WASHINGTON – In Sherlock Holmes stories, the dog that didn't bark is considered significant. That is not true when it comes to the Israeli-Palestinian conflict where only bad news is considered news.
It is now four months since the Egyptian-brokered Israeli-Hamas ceasefire went into effect. According to Alex Fishman, the security-minded Yediot Achronot military correspondent, the "agreement has resulted in an almost complete cessation of Qassam rocket fire" on Sderot and other Israeli towns.
Four months of calm may not seem significant to those of us living the United States. But in a town where residents are accustomed to 30-second warnings of incoming rockets, it is a long time indeed.
Now the Israelis have to decide whether or not they want to extend the ceasefire for another six months. Defence Minister Ehud Barak favours extending it indefinitely, although he may be resisting the Israeli side of the bargain—easing the blockade of Gaza.
Of course, few people here even know that the ceasefire is holding and that Hamas is scrupulously enforcing it. In fact, I imagine many believe Hamas is still firing those rockets, despite the evidence. The very thought that Hamas actually adheres to agreements is, for some, an inconvenient fact.
Another inconvenient fact is that Egypt has been effectively working to shut down the smuggling tunnels between Egypt and Gaza. Fishman reports that Israeli officials "praise the Egyptians' achievements in discovering tunnels to and from Gaza." These officials note that the Egyptians "successfully nabbed part of a terror cell operating in Hezbollah's service, which was planning the kidnapping of Israeli tourists in Sinai."
You won't read about that in those direct mail appeals from pro-Israel organisations whose raison d’être is to convince Jews that the situation is bad and only getting worse and that Egyptians are not to be trusted.
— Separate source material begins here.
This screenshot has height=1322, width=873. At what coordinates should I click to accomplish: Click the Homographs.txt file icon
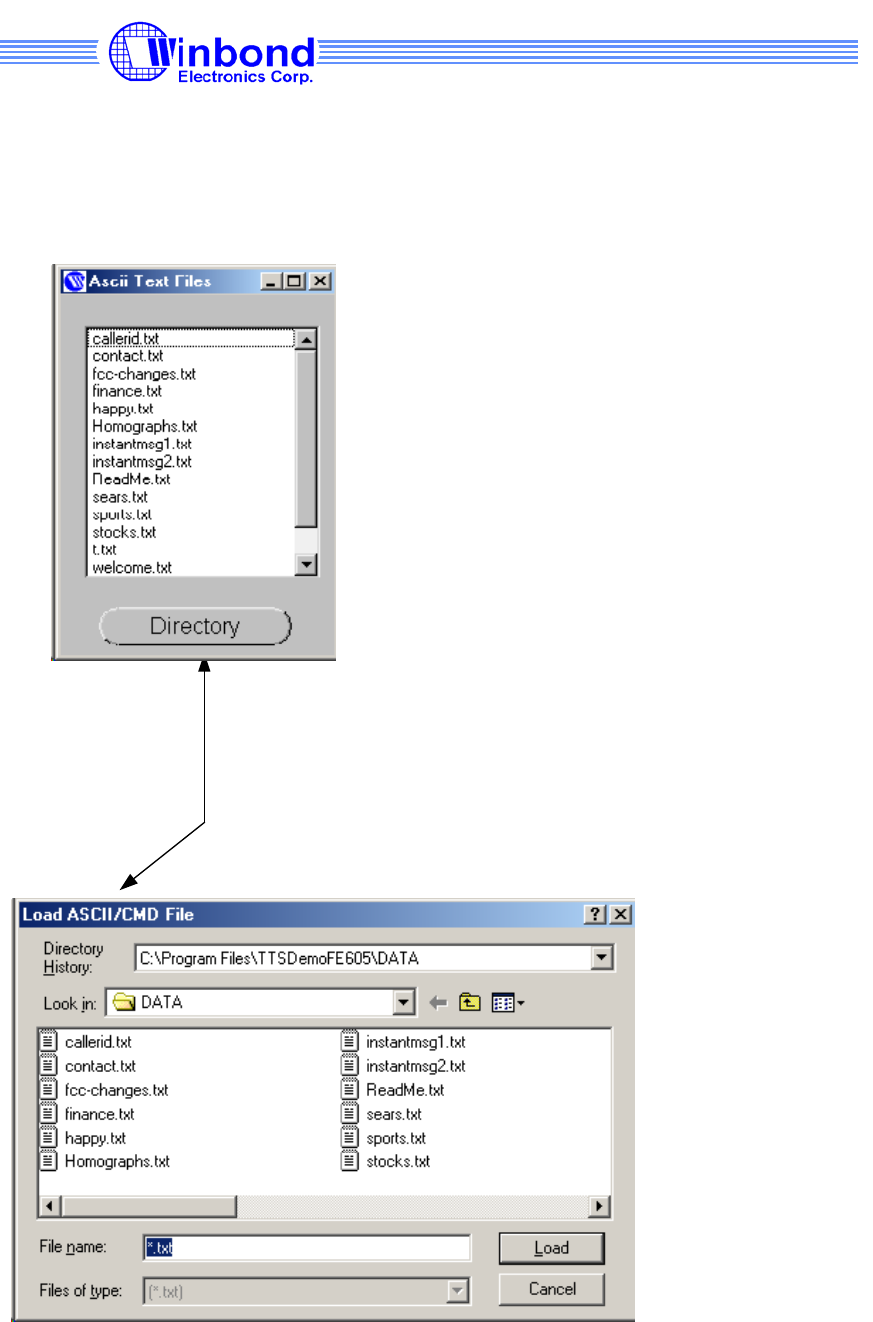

Fear is the bread and butter of such organisations. However, facts are facts.
Then there is the continuing good news from the West Bank, where General Keith Dayton has helped transform some violence-ridden population centres into veritable islands of tranquillity (at least by West Bank standards). For years, Americans and Israelis have demanded that the Palestinian Authority crack down on local terrorists and gangsters; under Salam Fayyad, it is happening.
Here is what Amos Harel and Avi Issacharoff have to say in Ha'aretz: "Four and a half months after the Jenin project began, it is proving a big success. The Shin Bet security service has received very few intelligence warnings about attempts at terror attacks emanating from the region, and clashes with the IDF have almost subsided. Commerce and industry have improved and, what is most important from the Palestinian perspective, order has returned to the streets."
Things will improve further if Israel gives a boost to the Palestinian economy by dismantling unnecessary and redundant checkpoints rather than continuously adding more. You can't do business if your customers and your inventory are held up at internal checkpoints.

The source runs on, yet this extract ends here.